# Data:
----------------

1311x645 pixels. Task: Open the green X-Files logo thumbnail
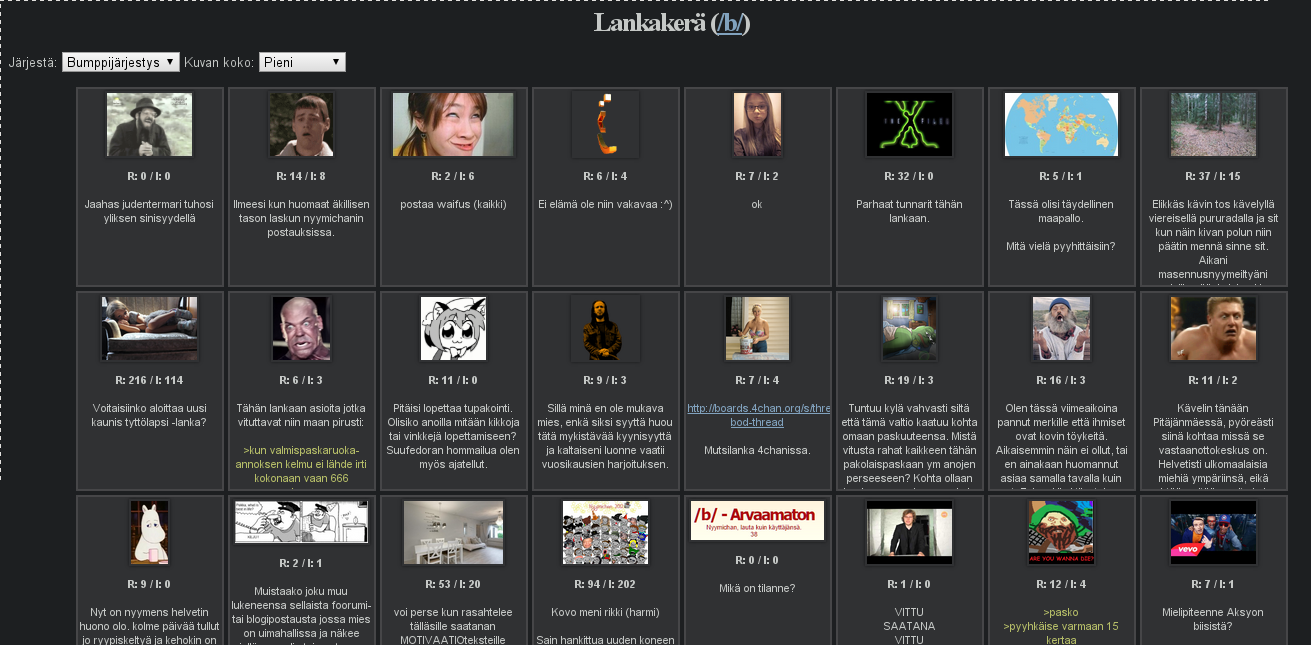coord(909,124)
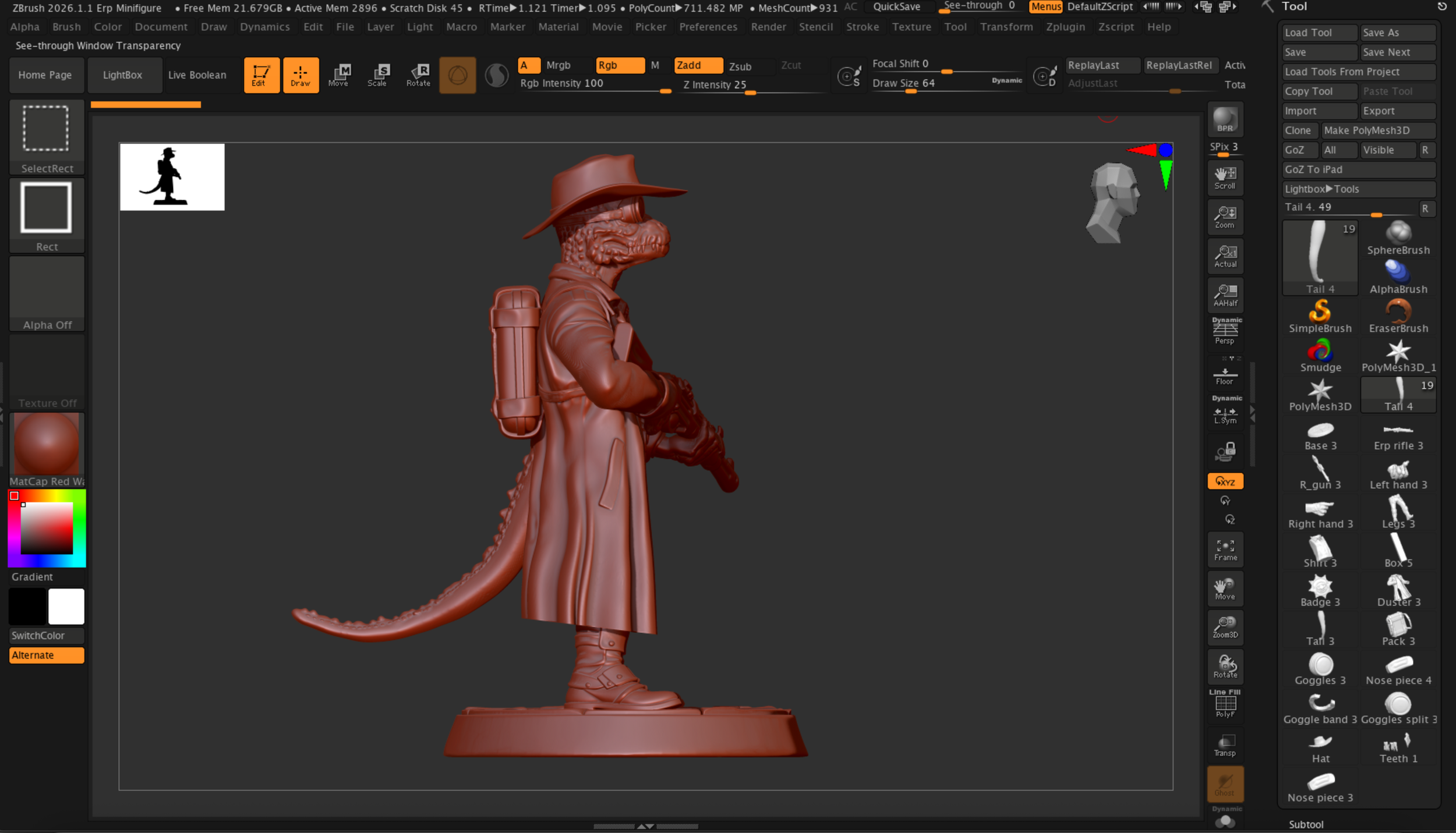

----------------

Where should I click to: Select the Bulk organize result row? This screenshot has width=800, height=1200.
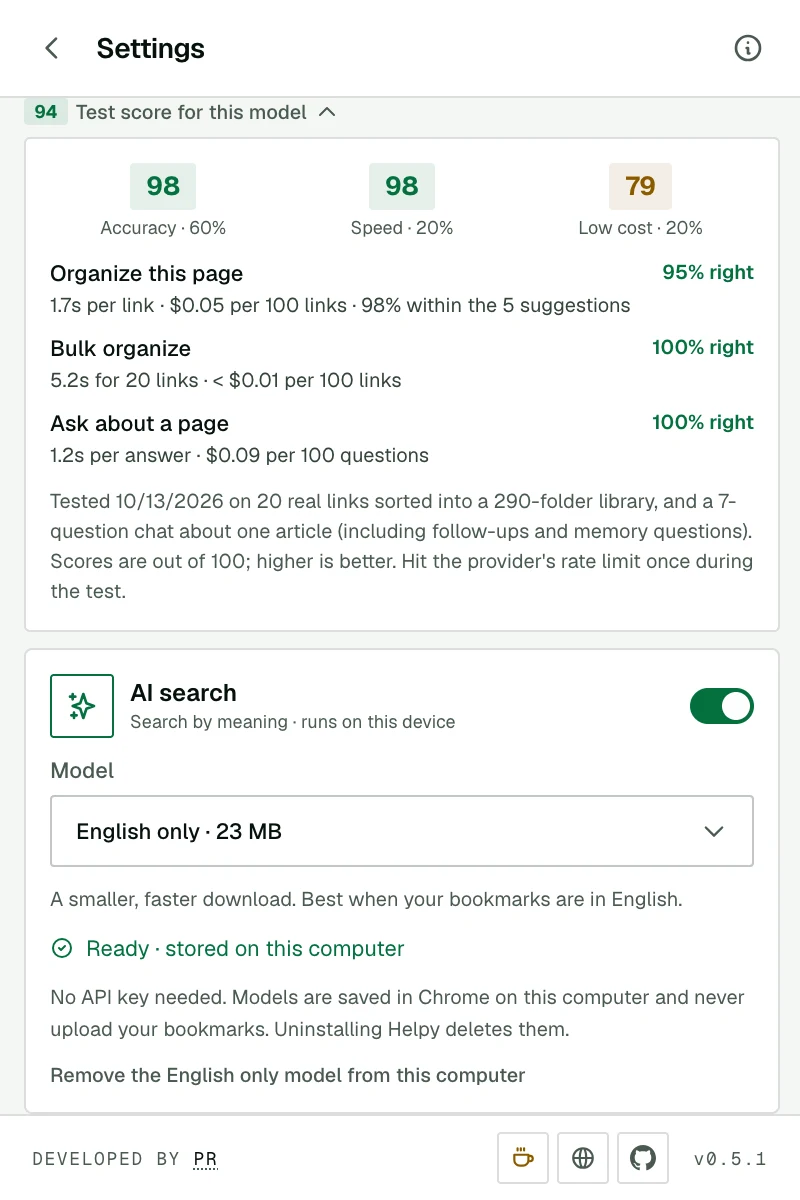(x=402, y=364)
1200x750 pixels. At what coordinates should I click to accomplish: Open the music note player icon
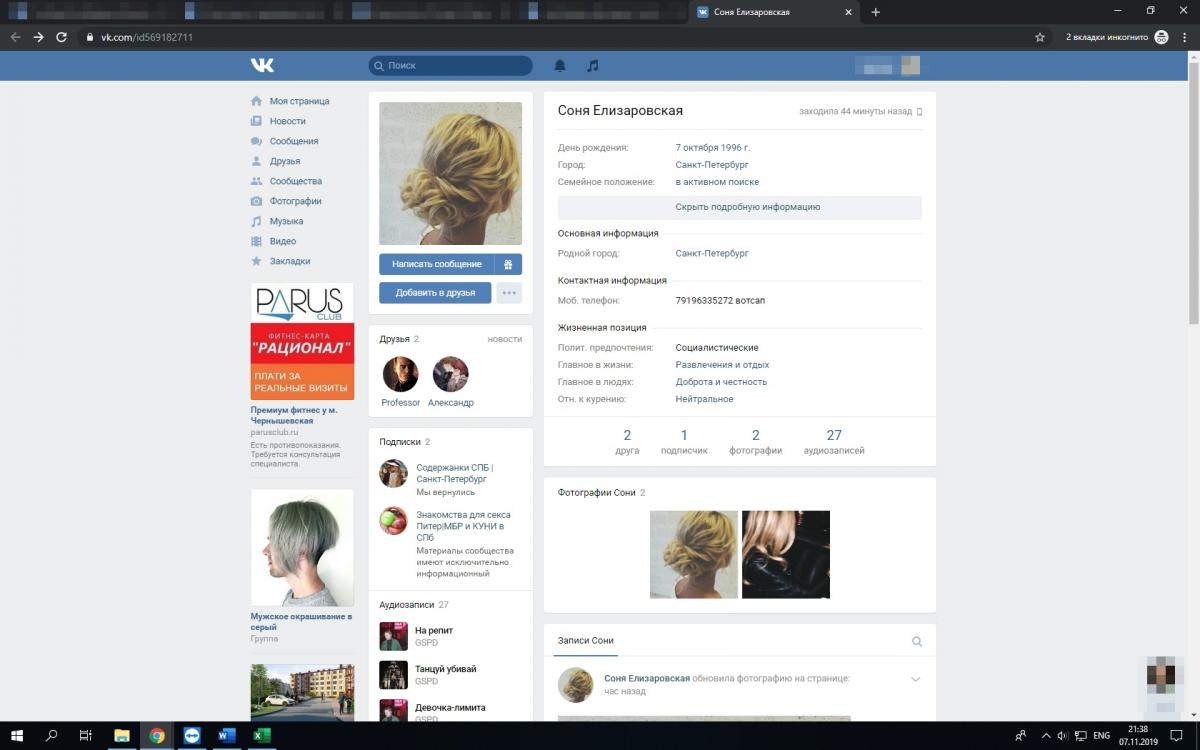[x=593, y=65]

----------------

# Requirement:
Report each line above that contains the string "Open", copying every such line in full. Case counts.

# Written reply:
1311x645 pixels. Task: Open the green X-Files logo thumbnail
1200x750 pixels. At what coordinates should I click to accomplish: Open the music note player icon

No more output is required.